Germany’s network coverage is a problem for many. Residents of rural regions in particular can only dream of fast 5G. They are happy when they get access to mobile Internet at all. Now Vodafone wants to supply the Erzgebirge region in Saxony with fast 5G. However, the Internet provider has a completely different goal in mind than ensuring a fast network for the region’s residents. Instead, the company wants to test a remote-controlled train service in collaboration with Chemnitz Technical University.
Erzgebirge to get Europe’s fastest mobile Internet
Currently, many employees have to work from home again due to corona. But there are professions that simply cannot be done from home. In addition to police officers and doctors, train drivers are also among the occupational group of those who have to leave their own four walls for work. But if a research team at Chemnitz University of Technology has its way, home office should also be possible for train drivers in the future. To create the technical conditions for this, the university is working with the Internet provider Vodafone. They want to install 5G on a 25 km test track to lay the foundation for remote-controlled train operation. In the Erz Mountains of Saxony, more precisely between the idyllic towns of Annaberg-Buchholz and Schwarzenberg, they want to test the potentially groundbreaking technology.

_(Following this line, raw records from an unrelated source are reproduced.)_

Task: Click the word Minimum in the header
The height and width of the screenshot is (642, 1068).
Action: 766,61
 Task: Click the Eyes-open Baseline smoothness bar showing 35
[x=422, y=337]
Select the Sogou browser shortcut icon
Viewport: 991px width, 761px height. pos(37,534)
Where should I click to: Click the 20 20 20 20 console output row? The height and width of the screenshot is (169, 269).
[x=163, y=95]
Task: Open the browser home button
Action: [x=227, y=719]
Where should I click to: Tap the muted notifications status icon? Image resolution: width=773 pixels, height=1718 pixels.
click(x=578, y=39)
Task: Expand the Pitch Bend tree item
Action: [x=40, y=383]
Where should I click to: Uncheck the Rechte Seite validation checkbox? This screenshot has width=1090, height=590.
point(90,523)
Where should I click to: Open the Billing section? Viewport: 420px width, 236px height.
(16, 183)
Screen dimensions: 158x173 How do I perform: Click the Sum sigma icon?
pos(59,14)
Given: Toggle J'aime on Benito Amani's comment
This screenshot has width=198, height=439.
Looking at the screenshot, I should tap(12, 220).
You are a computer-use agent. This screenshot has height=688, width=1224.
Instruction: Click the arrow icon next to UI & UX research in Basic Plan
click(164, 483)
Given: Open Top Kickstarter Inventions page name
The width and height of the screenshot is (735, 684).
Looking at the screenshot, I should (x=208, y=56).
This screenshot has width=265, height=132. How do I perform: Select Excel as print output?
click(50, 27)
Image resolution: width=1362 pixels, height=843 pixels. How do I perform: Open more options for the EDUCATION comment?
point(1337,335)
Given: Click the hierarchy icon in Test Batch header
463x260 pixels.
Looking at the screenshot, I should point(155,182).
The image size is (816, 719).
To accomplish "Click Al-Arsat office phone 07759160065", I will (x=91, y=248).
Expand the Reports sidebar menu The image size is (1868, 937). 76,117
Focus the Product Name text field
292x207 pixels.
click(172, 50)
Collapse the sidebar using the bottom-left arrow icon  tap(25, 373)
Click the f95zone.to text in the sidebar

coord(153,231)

Automated train traffic is the future
Trains that run by ghostly hand have so far been familiar mainly from the Far East. But it probably won’t be too long before we can also benefit from automated train operation in this country. The “Project Smart Rail Connectivity Campus” will not only examine the extent to which train traffic could be automated in the future. The focus is also on the general digitization of rail traffic. The basic prerequisite for the project is, of course, fast Internet. Vodafone’s Germany boss Hannes Ametsreiter also made this clear in a statement:
“In order to control trains remotely, in addition to high bandwidths, real-time data exchange is needed above all. With 5G stand-alone, we bring the most modern network to the most modern trains”
Controlling trains from the comfort of your own desk
If Vodafone actually succeeds in launching a “real-time network,” train drivers would be able to control a train from home without delay. In order to be able to fully investigate the possibilities of remote-controlled train operation, Vodafone has launched its own 5G specifically for the experiment. This is independent of the existing network in order to avoid mutual interference. However, it is not only the automated and remote-controlled operation of trains that is to be tested with the help of a stable mobile Internet.
Other advantages would also result from “smart” trains. For example, far better networking could be created between trains and significant locations such as level crossings. Just imagine a vehicle standing on the tracks at an ungated level crossing. If a suitable camera were to be fed into the shared network, the train would be able to indicate the danger at an early stage or even react independently and reduce its speed. This would create more safety and could effectively prevent train accidents.
Faster network for passengers, too
But trains are not only to become smarter thanks to high-speed Internet. Passengers are also to benefit. Thus, Vodafone also wants to speed up the network around the train tracks as part of its trial setup. This should not only put the possible faster Internet speeds to the test for passengers. On top of that, residents in the test region should be able to benefit from the latest mobile communications standard. These will be very happy about it. After all, 5G is anything but a given, especially in regions like the rather rural Erzgebirge.